* _Provided passage_:
-.-.-

Armenia's Capital City Launches Interactive Municipal Website
BY Onnik Krikorian | Friday, November 9 2012
Since the collapse of the former Soviet Union in 1991, democratization in the South Caucasus, a region sandwiched between Russia, Iran, and Turkey which comprises Armenia, Azerbaijan, and Georgia, has not been without its problems. But, with Internet penetration slowly growing and some activists and citizens finding their voice online, international donors are increasingly looking towards Information Communication Technology (ICT) as a means not only to empower the population, but to also introduce much needed accountability and transparency into local and national government.
Launched in the capital, Yerevan, on November 1, the site is funded by the United Nations Development Program (UNDP). It is an attempt to encourage residents of Armenia’s largest city, by some accounts home to just under half of the country’s population of 3 million, to engage with the municipality, which became an elected body in 2009, following the constitutional amendments of 2005.
At the press conference to launch the site, municipal officials made a point of stressing the interest of Mayor Taron Margaryan in actively encouraging the participation of residents in the city’s management and not least following high-profile demonstrations opposing urban development and the further erosion of the city’s green areas by environmental activists earlier this year.
“These types of online platforms for citizens are usually started by NGOs or activists, and that’s why this project makes me so proud of our municipal partners who have thoroughly embraced the concept,” wrote Tatevik Koloyan, UNDP’s manager for the project, in a post on the international organization’s Voices from Eurasia blog. “Less than 24 hours after its launch, the website already features several proposals from citizens, as well as proposals for public discussion from the Yerevan Municipality.”
Speaking to techPresident, Koloyan said iYerevan was inspired by the Russian StreetJournal.org. “UNDP Armenia developed a project proposal for the creation of a [similar] website that would serve as a direct link and real-time communication tool between the municipality and the citizens of the city,” she says. “The online map featured on the website allows citizens to tag or discuss their ideas and suggestions on how to improve the city, making it a better place to live and to visit.”

-.-.-

* _Data under study_:
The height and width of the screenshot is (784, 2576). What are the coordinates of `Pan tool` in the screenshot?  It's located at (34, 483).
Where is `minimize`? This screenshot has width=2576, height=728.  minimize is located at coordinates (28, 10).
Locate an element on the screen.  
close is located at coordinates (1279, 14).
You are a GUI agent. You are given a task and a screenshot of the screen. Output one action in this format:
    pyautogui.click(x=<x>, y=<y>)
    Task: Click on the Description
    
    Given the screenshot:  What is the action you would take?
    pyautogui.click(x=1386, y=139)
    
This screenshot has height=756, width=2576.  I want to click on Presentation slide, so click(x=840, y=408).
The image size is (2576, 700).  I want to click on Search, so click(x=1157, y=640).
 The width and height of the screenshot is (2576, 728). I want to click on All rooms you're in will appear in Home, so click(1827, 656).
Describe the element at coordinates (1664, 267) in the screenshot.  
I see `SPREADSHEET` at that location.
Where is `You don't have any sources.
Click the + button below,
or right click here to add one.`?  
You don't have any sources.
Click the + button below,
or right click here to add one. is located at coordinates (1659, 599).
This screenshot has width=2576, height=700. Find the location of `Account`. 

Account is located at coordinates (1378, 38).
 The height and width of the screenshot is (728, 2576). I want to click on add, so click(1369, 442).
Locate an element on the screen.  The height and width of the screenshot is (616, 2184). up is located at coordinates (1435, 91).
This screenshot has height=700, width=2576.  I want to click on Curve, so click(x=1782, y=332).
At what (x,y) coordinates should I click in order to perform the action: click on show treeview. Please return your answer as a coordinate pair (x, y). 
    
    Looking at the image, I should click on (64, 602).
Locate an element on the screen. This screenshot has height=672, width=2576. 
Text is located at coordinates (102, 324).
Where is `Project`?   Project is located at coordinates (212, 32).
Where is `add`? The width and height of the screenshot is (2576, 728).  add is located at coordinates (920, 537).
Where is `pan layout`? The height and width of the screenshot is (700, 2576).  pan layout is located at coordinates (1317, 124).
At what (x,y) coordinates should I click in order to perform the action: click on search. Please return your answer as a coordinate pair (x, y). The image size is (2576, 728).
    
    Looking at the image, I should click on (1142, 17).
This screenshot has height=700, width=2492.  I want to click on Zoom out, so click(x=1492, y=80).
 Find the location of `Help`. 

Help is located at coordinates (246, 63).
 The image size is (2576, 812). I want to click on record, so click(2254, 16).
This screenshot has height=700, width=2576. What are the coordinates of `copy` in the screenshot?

-.-.-

* _Assignment_:
Carry on the article about Yerevan's new interactive municipal website, beginning right after its final sentence. The records that accompany this text were drawn from a separate source.

* _Answer to this exercise_:
Koloyan says the project proposal was approved in June. “UNDP Armenia strongly emphasized municipality involvement in the project’s development and implementation since eventually it would be the municipality and its respective departments who would be receiving suggestions from citizens,” she explains. “Only with the municipality’s ownership and maintenance can each suggestion receive a respective response or action.”
Nevertheless, with Internet penetration still relatively low in a country with a GDP per capita of just $5,500 in 2011, it remains to be seen whether iYerevan is embraced by residents. Despite government claims that penetration stood at just over 60 percent (ITU data) in 2011, others believe the figure is much lower. According to a USAID-funded study the same year for the Eurasia Partnership Foundation (EPF), Internews, and Yerevan Press Club, for example, only 34 percent of Armenians said they owned a computer with just 28 percent saying they accessed the Internet. That includes those with Internet-enabled mobile phones.
But, illustrating how connectivity is more prevalent in Yerevan, the same household survey also noted that while a staggering 86 percent of Armenians living in rural areas said they had never accessed the Internet at all, that figure was much lower at 56 percent in the capital. Indeed, with 43 percent of Yerevan residents having access to the Internet, many going online daily, there is at least some potential for e-governance sites to establish themselves as conduits for communication between citizens and the local authorities in the capital at least.
Even so, others remain unconvinced. “I’m aware of iYerevan and similar sites, but many others I know are not,” says Zhirayr Terzyan, a young Internet-savvy marketing professional who also works extensively online. “I don't think iYerevan will see massive adoption because Armenian Internet users are still very much media-consumers rather than creators or contributors.”
For now, such a belief seems to be supported by interest to date in the site. According to Koloyan, and despite television and other coverage including social media, one week after its official launch iYerevan had been accessed 882 times by 634 unique visitors with 48 suggestions made by residents. Nevertheless, it is hoped that this will dramatically change when an outreach and publicity campaign using traditional methods such as posters and flyers is launched towards the end of the month.
But, potentially confusing potential users of iYerevan, is the existence of another site, CityBugs.am, a project that won a Microsoft-sponsored hackathon in December 2011 and which was officially launched on October 1 this year with financial support from USAID, Internews and EPF. Like iYerevan, it too seeks to engage residents in the capital’s development and now has the cooperation of the Yerevan municipality. “There is lot of similar functionality [with iYerevan], but that project will not cover the same areas,” says Arman Atoyan, CEO and founder of the X-Tech Creative Studio responsible for the site.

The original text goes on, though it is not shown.